(Saved entries)
■ ■ ■ ■
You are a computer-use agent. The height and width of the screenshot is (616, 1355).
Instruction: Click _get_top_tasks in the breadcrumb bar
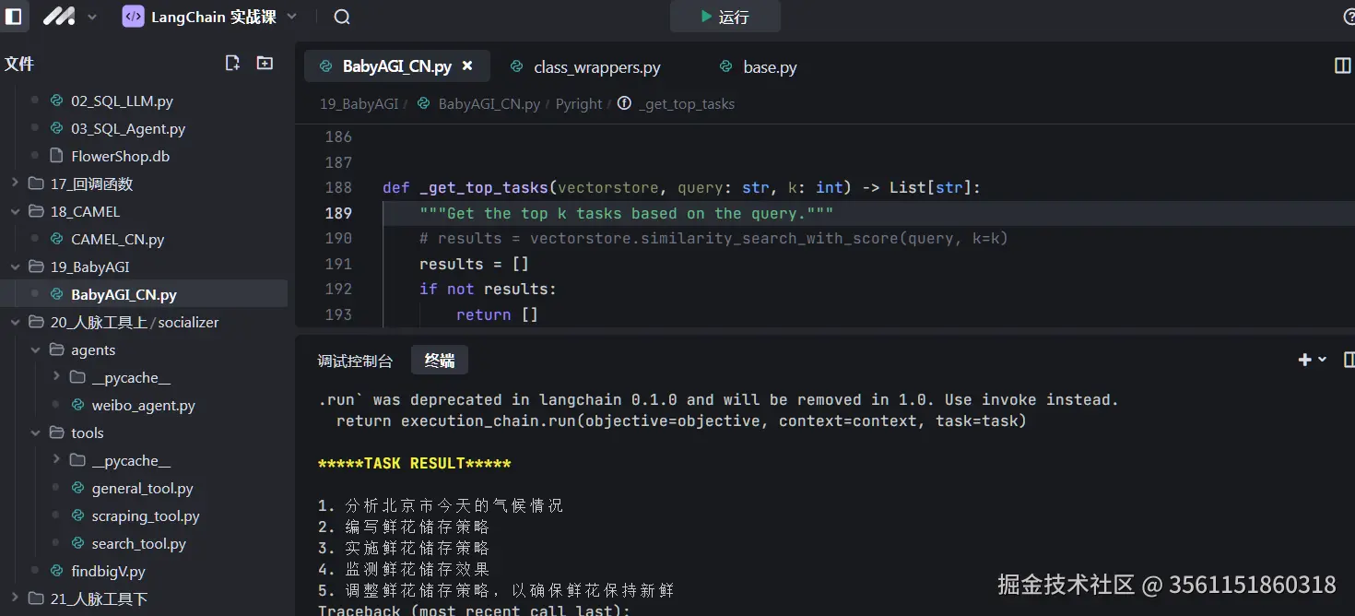688,103
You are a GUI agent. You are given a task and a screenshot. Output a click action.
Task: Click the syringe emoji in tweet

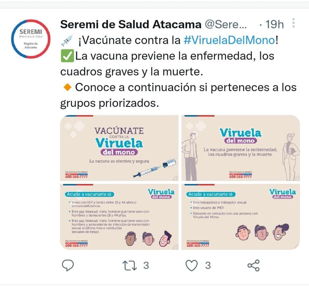67,40
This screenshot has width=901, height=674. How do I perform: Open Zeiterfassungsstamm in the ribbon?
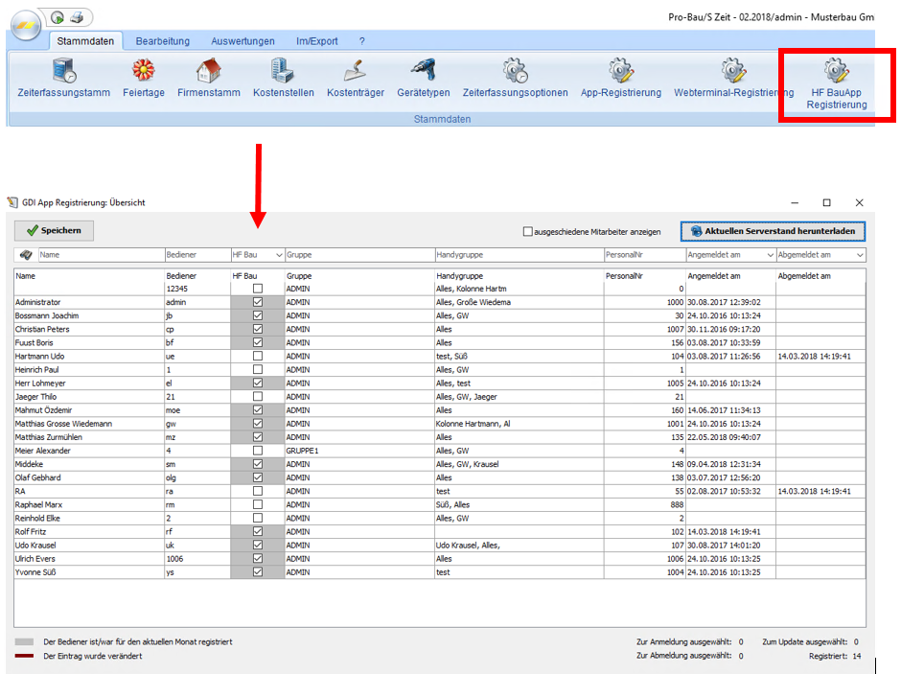click(x=64, y=73)
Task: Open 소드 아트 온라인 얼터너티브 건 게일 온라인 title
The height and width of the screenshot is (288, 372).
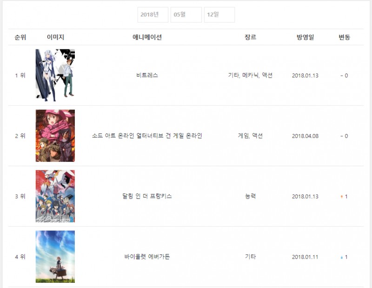Action: (147, 136)
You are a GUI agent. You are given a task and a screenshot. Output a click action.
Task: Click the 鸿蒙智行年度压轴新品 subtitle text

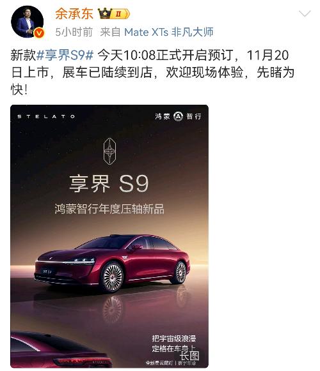tap(109, 209)
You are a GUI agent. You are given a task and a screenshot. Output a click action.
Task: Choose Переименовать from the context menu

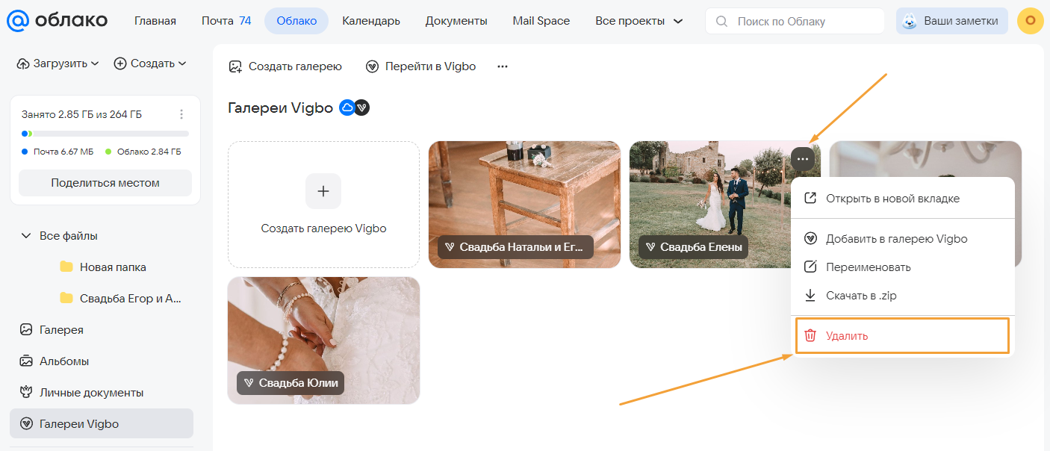click(868, 267)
■ ■ ■ ■
| Goal of the exercise |
Repeat each line above exactly. The pictures stay out.

| Output below |
You are a computer-use agent. The height and width of the screenshot is (616, 1355).
Instruction: Click _get_top_tasks in the breadcrumb bar
688,103
You are a GUI agent. You are given a task and a screenshot. Output a click action.
Task: Click the syringe emoji in tweet

67,40
This screenshot has width=901, height=674. How do I perform: Open Zeiterfassungsstamm in the ribbon?
click(x=64, y=73)
Task: Open 소드 아트 온라인 얼터너티브 건 게일 온라인 title
The height and width of the screenshot is (288, 372).
Action: (147, 136)
You are a GUI agent. You are given a task and a screenshot. Output a click action.
Task: Click the 鸿蒙智行年度压轴新品 subtitle text

tap(109, 209)
You are a GUI agent. You are given a task and a screenshot. Output a click action.
Task: Choose Переименовать from the context menu

click(868, 267)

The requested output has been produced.